Pay as You Go

Flying with children poses a variety of difficulties. Aside from the challenge of managing youthful squirreliness within the confines of a crowded passenger compartment, even booking the flight might not be simple. Airline policies change from time to time, and different companies have different rules.

Imagine this real-life scenario:

You’re traveling across the Atlantic with your toddler. The airline you’re flying charges 10 percent of the ticket price to hold the child in your lap. However, that deal is only available for children under two. Your child is 26 months, just over the limit, for which the airline requires you to buy the child her own seat for 90 percent of the full ticket price.

You know the child will spend virtually the entire trip in your lap regardless, so you see paying for a seat as a waste of money. However, you don’t want to lie to the airline.

Your travel agent offers the following suggestion:

Buy the 10 percent ticket. Don’t offer any information about your child’s age. In all probability, the flight attendants will admit your family on the plane without question. If they ask your child’s age, answer truthfully. If they tell you there is an age limit, apologize for your error and offer to pay for the seat.

Grapple with the Gray

List two or three reasons in favor of following the agent’s advice.

List two or three reasons why you should not buy the cheaper ticket.

Is there another option?

Having weighed the options, what would you do?

Gray Matters

Airlines, like any business or service, have the right to impose whatever rules or charges they choose. As a patron, you have the privilege to take your business elsewhere. What you don’t have the right to do knowingly defraud the airline.

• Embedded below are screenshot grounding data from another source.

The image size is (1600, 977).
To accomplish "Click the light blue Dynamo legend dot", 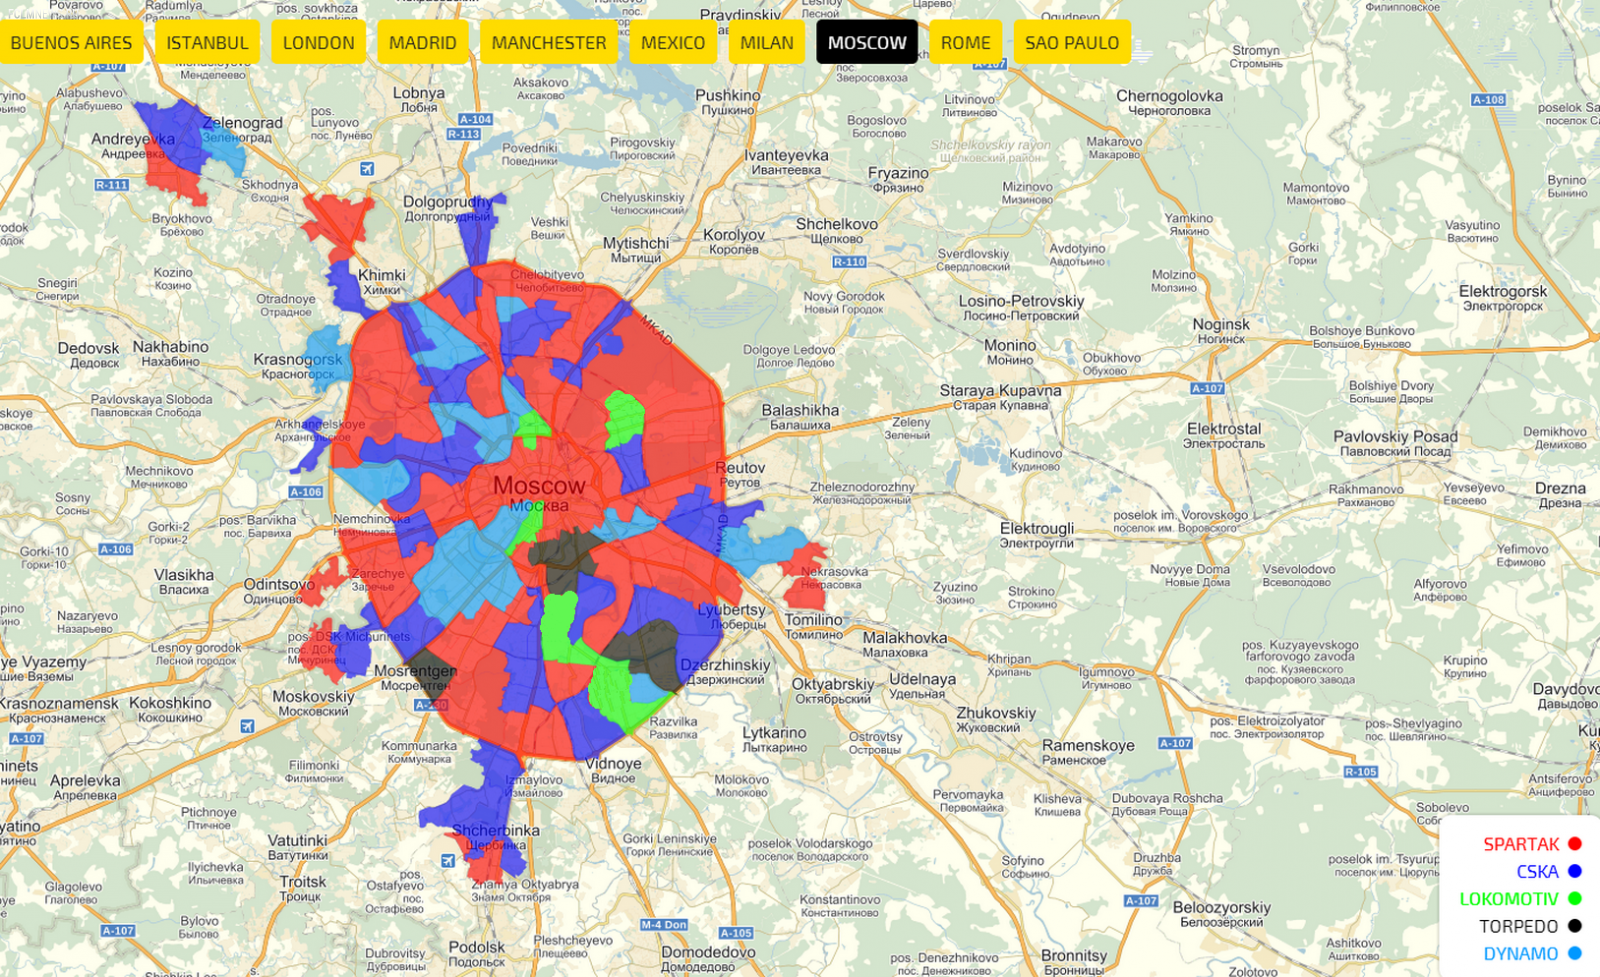I will [1575, 954].
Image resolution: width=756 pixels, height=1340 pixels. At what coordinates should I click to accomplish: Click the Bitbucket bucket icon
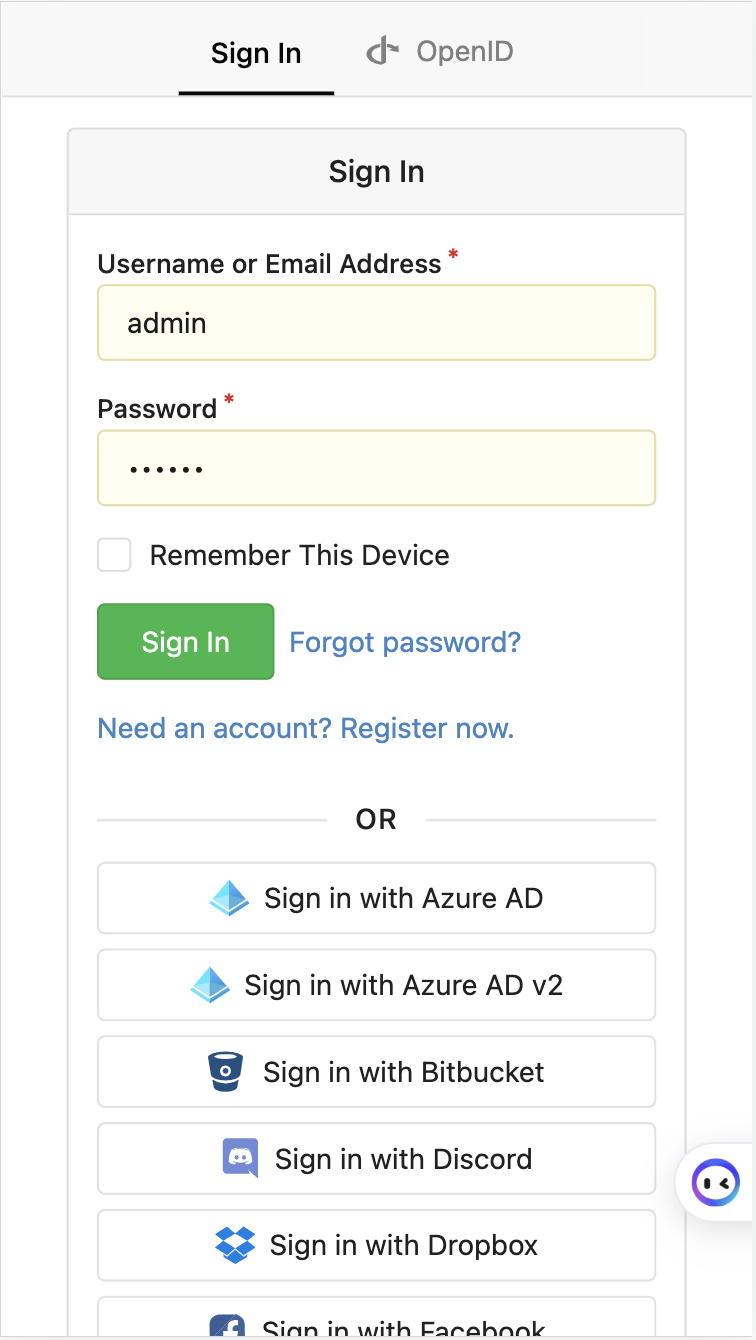click(226, 1072)
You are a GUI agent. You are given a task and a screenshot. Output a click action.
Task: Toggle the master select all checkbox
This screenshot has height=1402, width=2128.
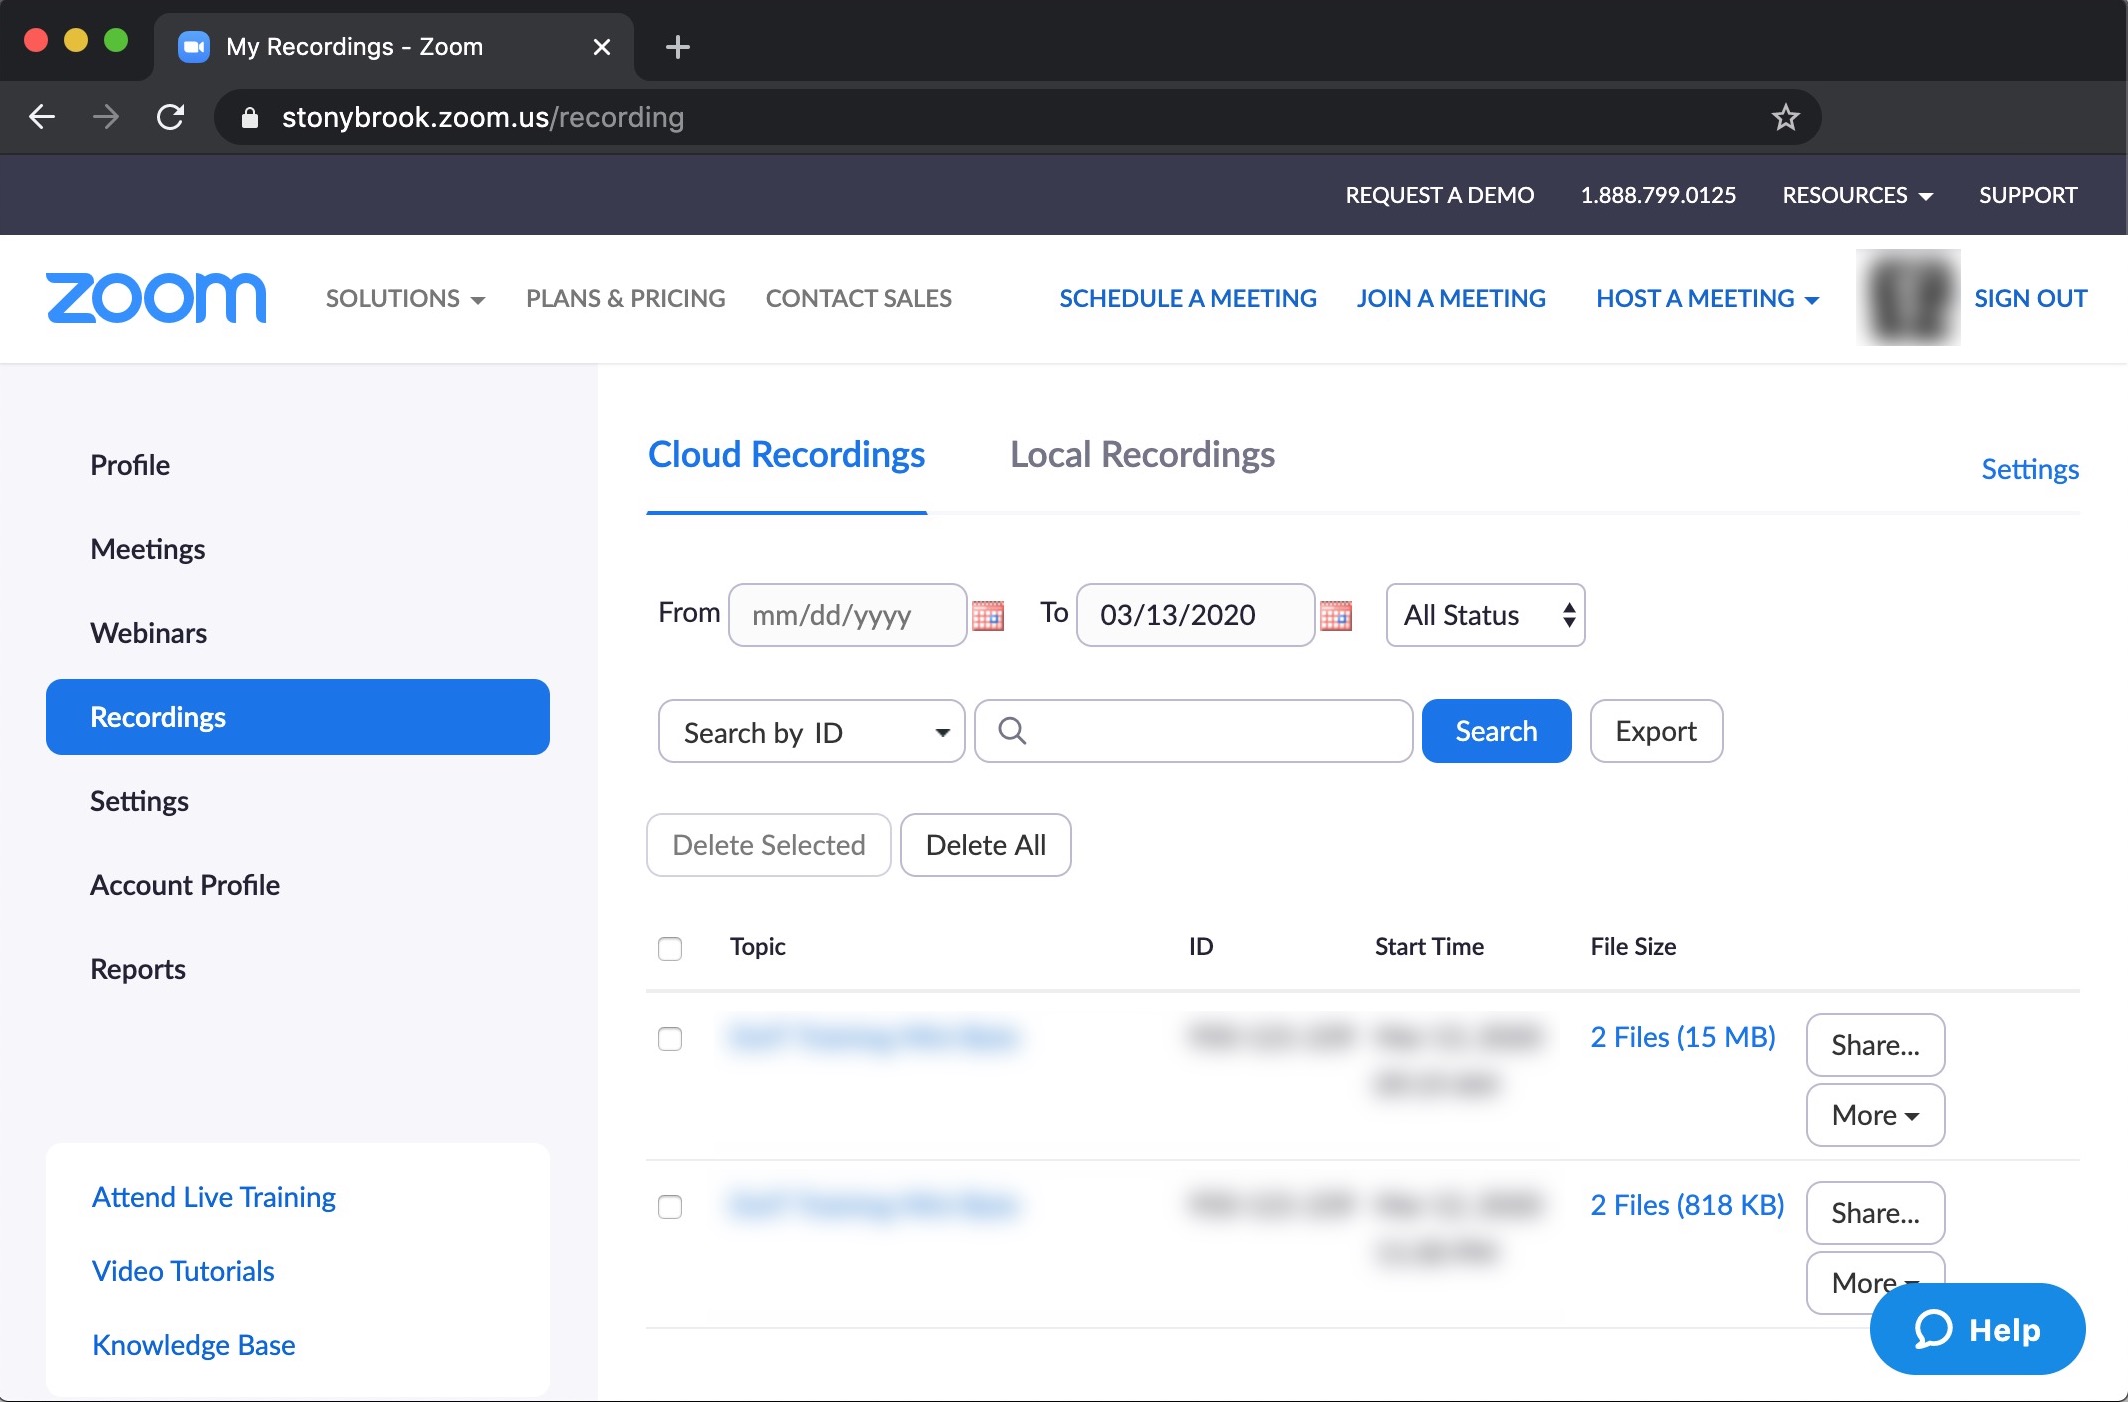click(670, 947)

Granted, “defraud” may be a bit too strong here—but only a bit. You are being consciously deceptive even as you skirt the edge of outright dishonesty. Ultimately, you will do more damage by far to your own ethical psyche than you will save in dollars and cents.

It was for this reason that Rabbi Yaakov Kaminetzky responded to this same question by answering, “It’s not forbidden; but don’t do it.”

Once again, we find that any compromise of integrity brings us closer to the edge of the proverbial slippery slope—or pushes us entirely over the brink. The sages teach that the first time a person commits a transgression, it’s a transgression. The second time, it’s permitted. The third time, it’s an act of virtue.

The more we rationalize improper behavior, the more automatically we accept improper behavior as appropriate, and the more invested we become in defending the uprightness of our rationalized actions. Over time, we come to sincerely believe that right is on our side, even after we have long abandoned any objective definition of ethical conduct.

..................Content has been hidden....................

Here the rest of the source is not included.